WHAT GUARANTIES AND SAFEGUARDS ARE THERE?
As for the medical certainty of getting a child, only a Reproductive Endocrinologist can answer that for each case. As for legal and monetary safeguards, a written contract should be prepared by an attorney.

In a gestational surrogacy the intended parents take custody of the child immediately after delivery. They immediately petition the Court for approval of the agreement and notify all persons interested including the surrogate and Reproductive Endocrinologist. The Court will examine the agreement and the facts of the case and, barring unforeseen difficulties, confirm the parentage of the intended parents as the legal parents.

In a genetic surrogacy the intended parents go through a modified adoption procedure. A consent (after delivery of the child) is obtained from the genetic surrogate. Then a petition is filed for adoption naming all appropriate parties including the intended parents, the genetic surrogate and the surrogate¹s spouse (if any). In some instances HRS is notified in advance to do a home study, though often after delivery they treat the adoption as a step-parent adoption (since the intended father is the biological father) and thus bow out of further involvement. The Court reviews the case and if approved, names the intended parents as the legal parents and orders the issuance of a new birth certificate. This procedure is more involved and takes longer than that involved in a gestational surrogacy.Furthermore, the home study and background investigation by HRS or other approved agencies must be completed prior to the child going home with the intended parents. Thus this should be done in advance of delivery. If it in not, the attorney involved with the procedure must procure temporary housing for the child.

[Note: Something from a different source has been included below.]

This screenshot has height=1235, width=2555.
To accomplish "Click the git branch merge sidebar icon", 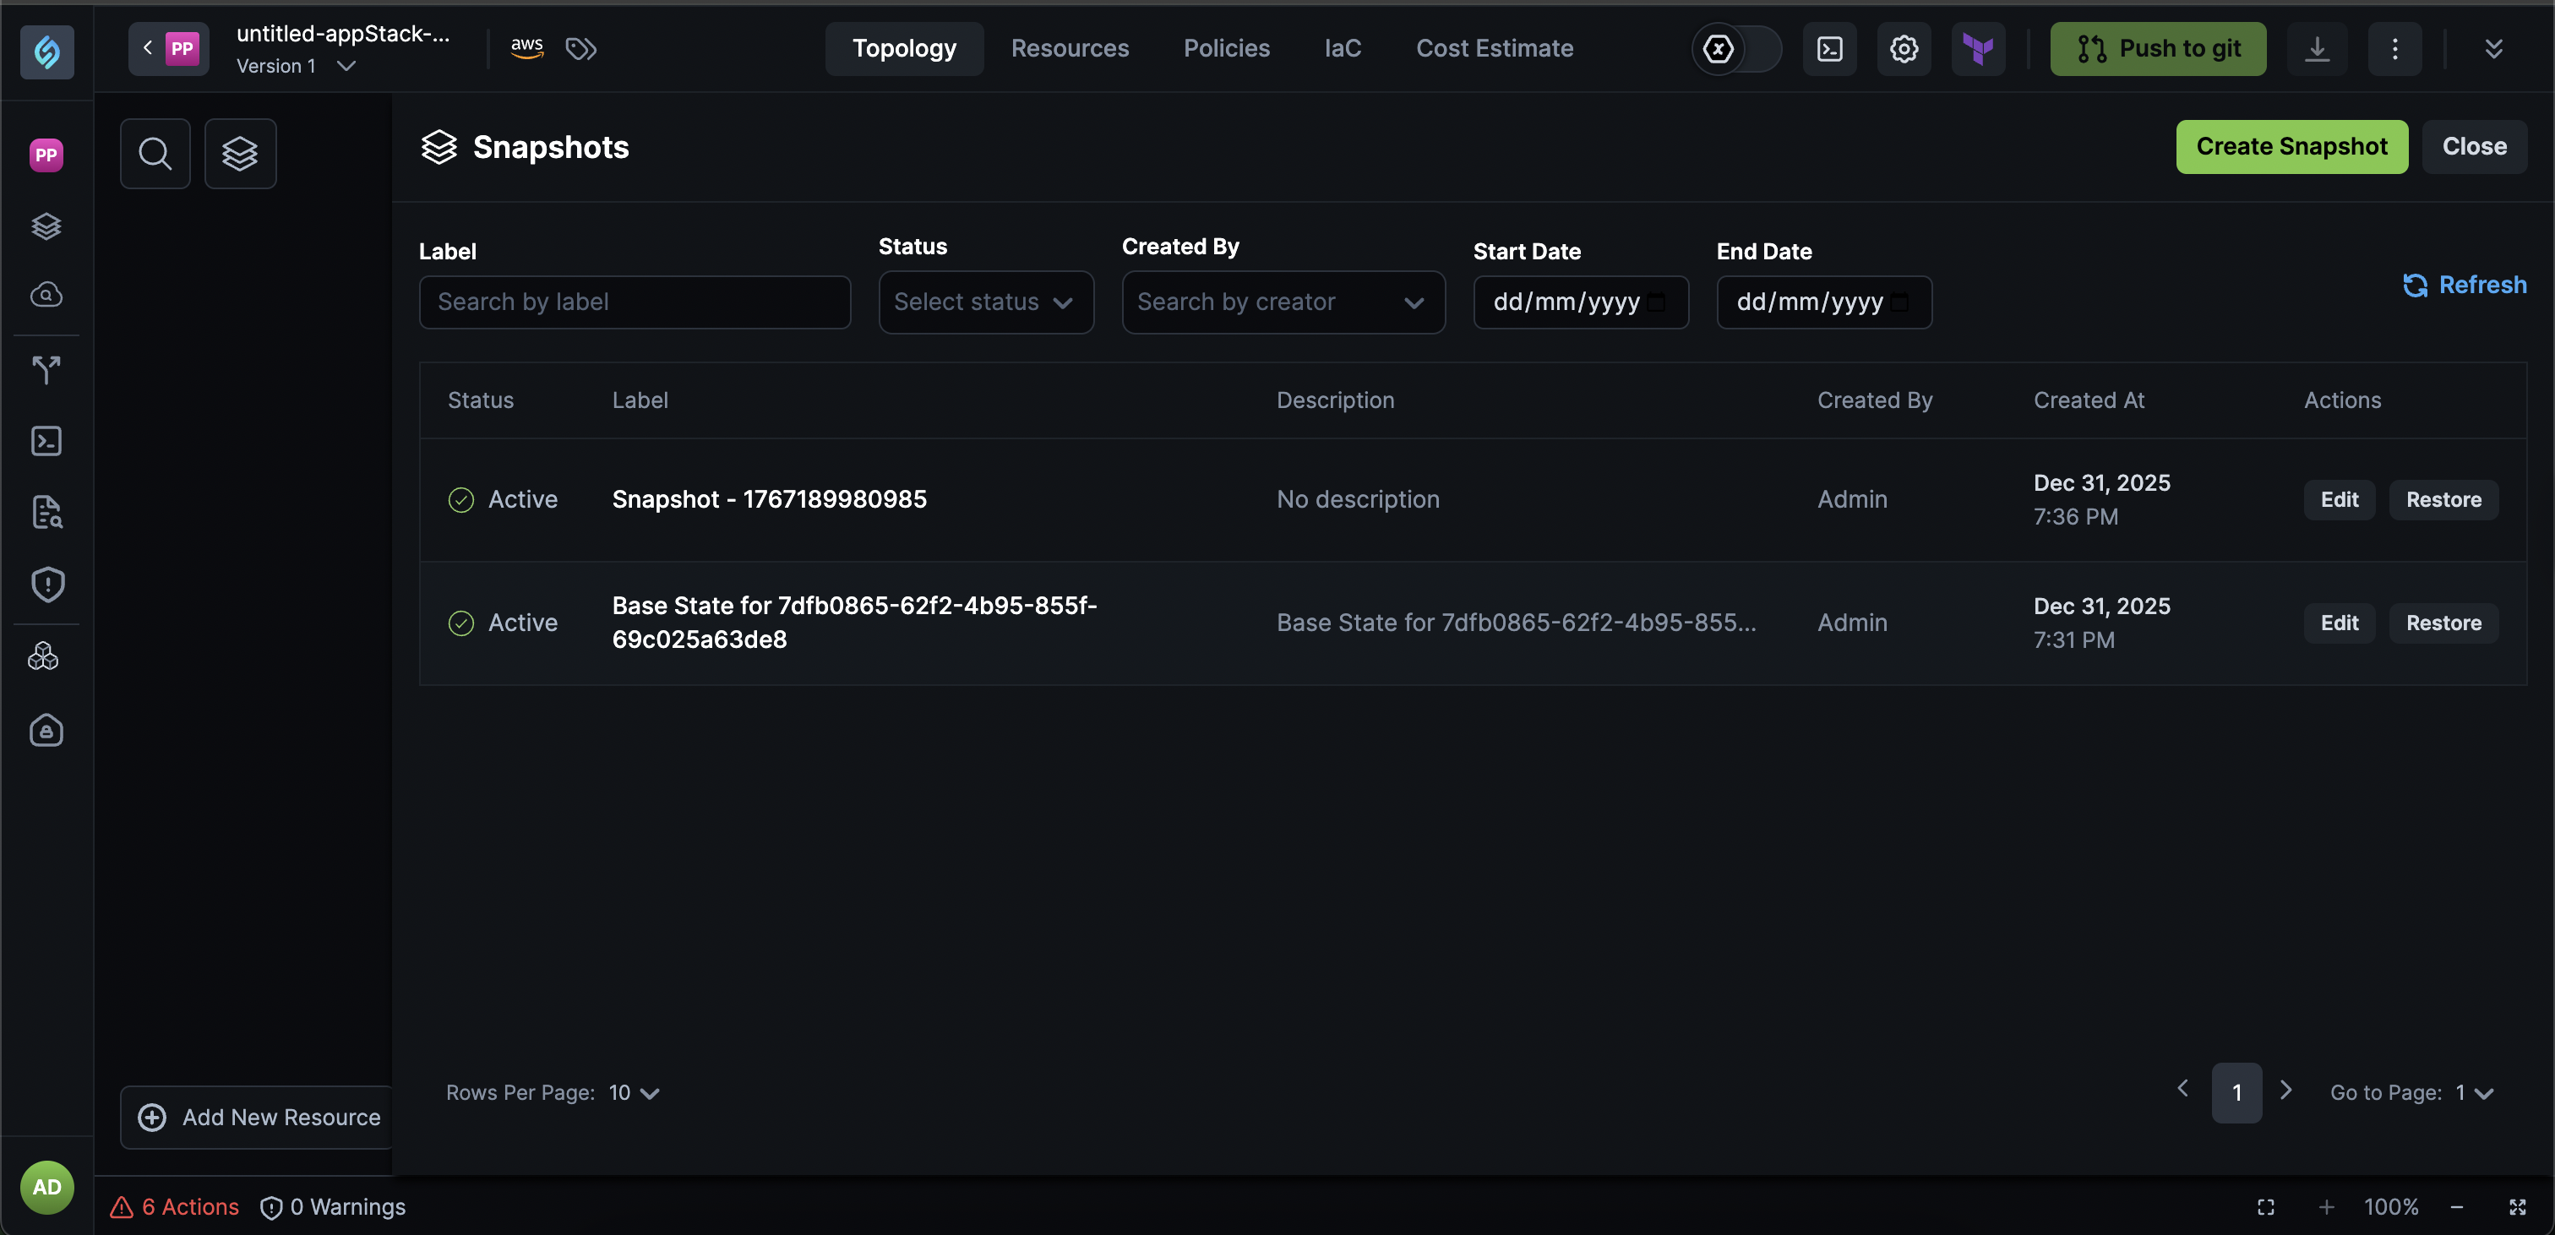I will pyautogui.click(x=47, y=370).
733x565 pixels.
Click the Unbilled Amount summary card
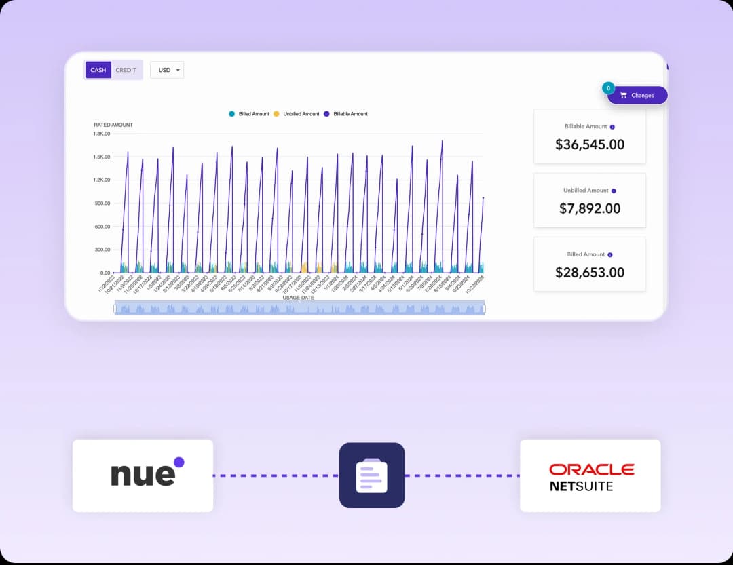[x=589, y=200]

HOW WOULD I GET INVOLVED IN A SURROGACY ARRANGEMENT?
If you are reading this, you may have already taken the first step which is to see a Reproductive Endocrinologist to determine if surrogacy is a viable medical option. If so, a surrogate must be obtained. During the medical and psychological evaluation the intended parents and surrogate should seek the counsel of independent attorneys knowledgeable in this area of the law to discuss the legal requirements and ramifications of surrogacy and draw up the appropriate documents.

Surrogacy involves a great deal of emotional, physical and financial commitment over a long period of time. Before entering into such an arrangement, all parties should examine the consequences. Communication is very important to determine if everyone's philosophy and goals are the same, especially between the intended parents and surrogate. Therefore, no question is too dumb or embarrassing to ask.